Records from a data source:
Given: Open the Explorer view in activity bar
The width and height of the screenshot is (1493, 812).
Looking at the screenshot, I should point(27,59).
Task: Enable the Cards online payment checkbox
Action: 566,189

**ASSIGNMENT:** Give back exactly the lines running from the line that has "The width and" to the end of the entries above.

**RESULT FOR THIS TASK:**
The width and height of the screenshot is (1493, 812).
Looking at the screenshot, I should point(27,59).
Task: Enable the Cards online payment checkbox
Action: 566,189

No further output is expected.